# [WHAT YOU WILL DO]
The entries are to be printed again word for word, but no picture may appear.

Stored entries
- - - - - - -
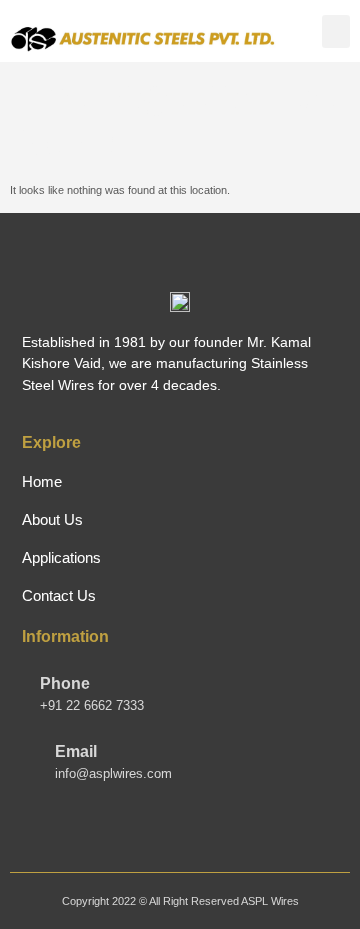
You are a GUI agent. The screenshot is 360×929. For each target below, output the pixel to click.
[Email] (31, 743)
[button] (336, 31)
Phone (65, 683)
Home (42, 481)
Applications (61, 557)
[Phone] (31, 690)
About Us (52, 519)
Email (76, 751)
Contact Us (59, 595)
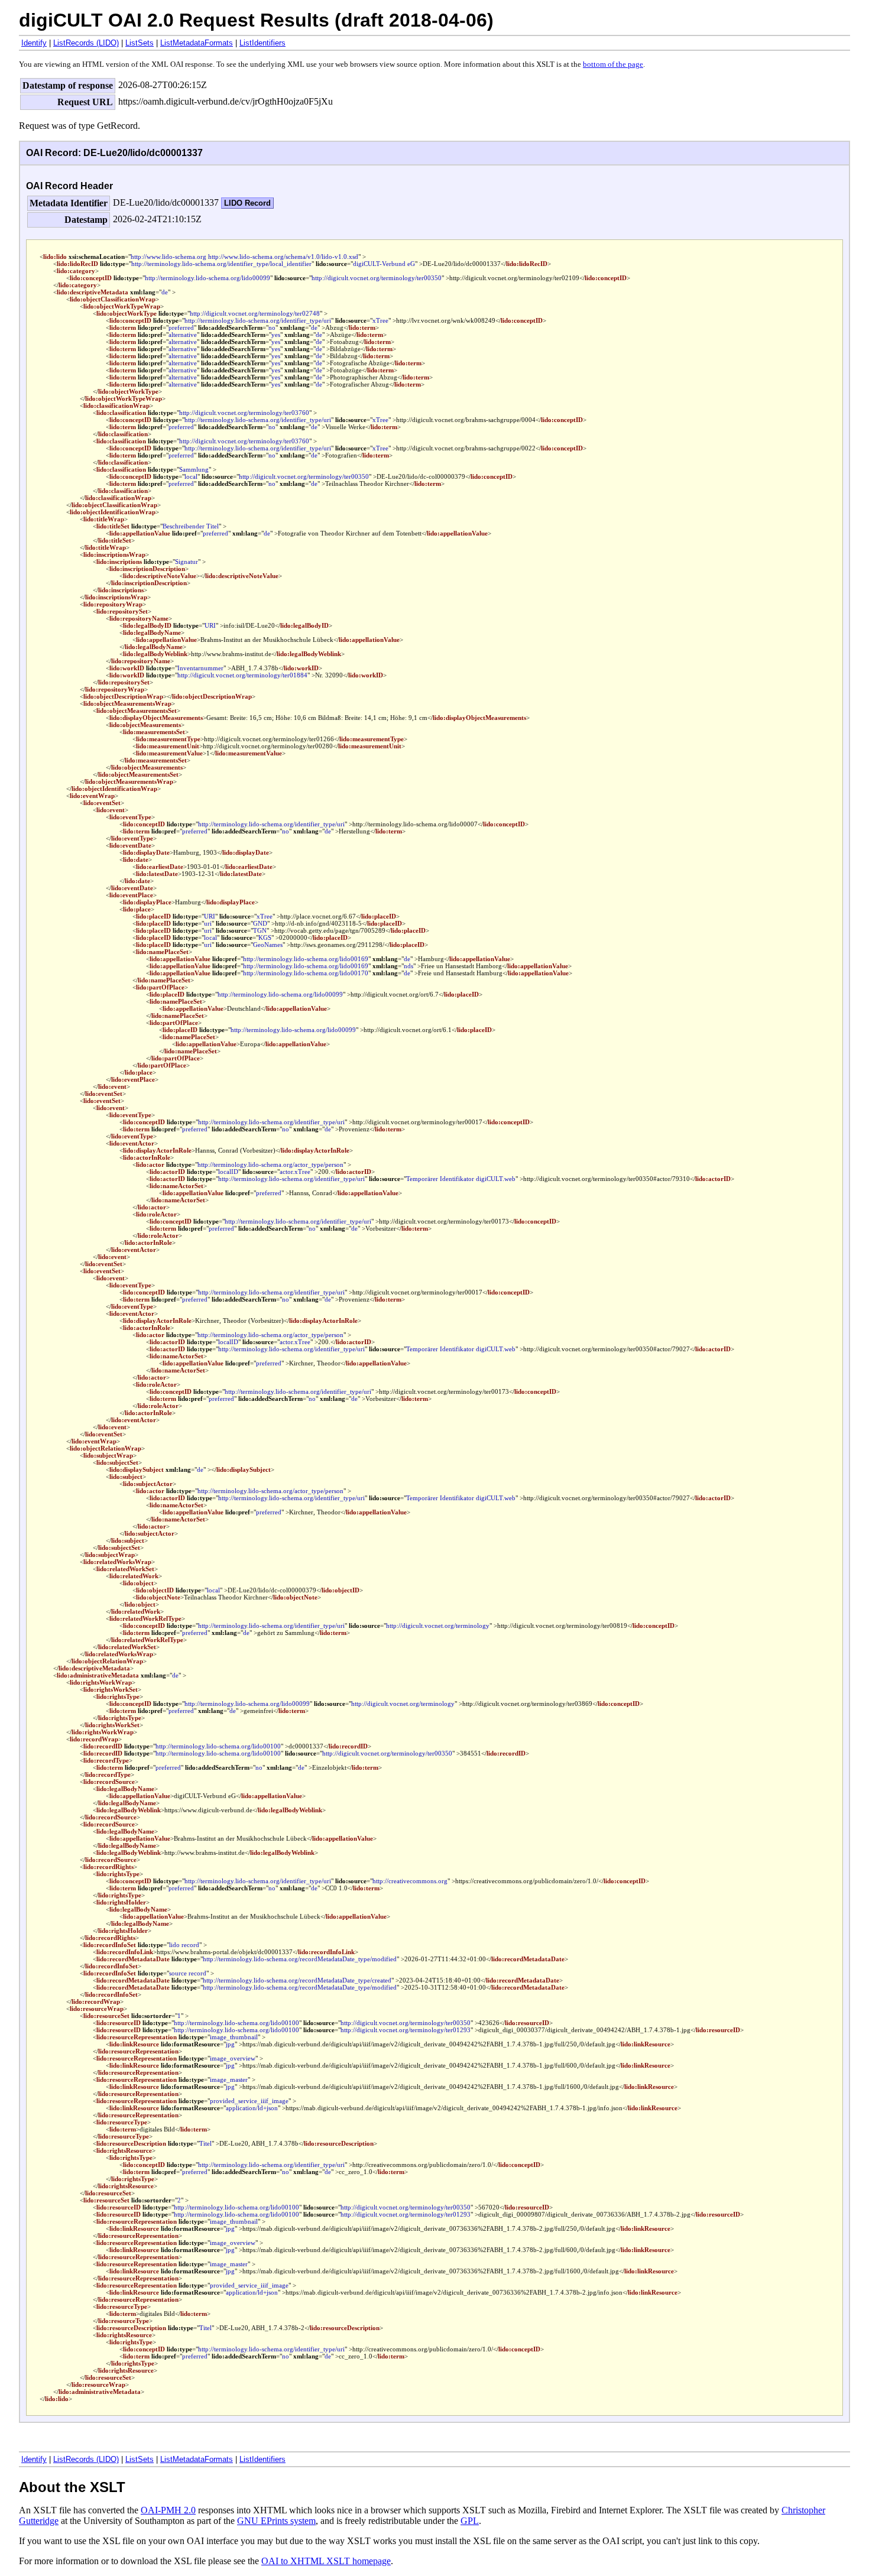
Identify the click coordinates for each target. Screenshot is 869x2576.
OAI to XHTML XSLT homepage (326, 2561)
- - - - - - -
# [ANSWER SPACE]
You are a GUI agent. The screenshot is 360×929. For each target below, output the pixel to click.
[Email] (31, 743)
[button] (336, 31)
Phone (65, 683)
Home (42, 481)
Applications (61, 557)
[Phone] (31, 690)
About Us (52, 519)
Email (76, 751)
Contact Us (59, 595)
Identify the click coordinates for each target. Screenshot is 869x2576.
OAI to XHTML XSLT homepage (326, 2561)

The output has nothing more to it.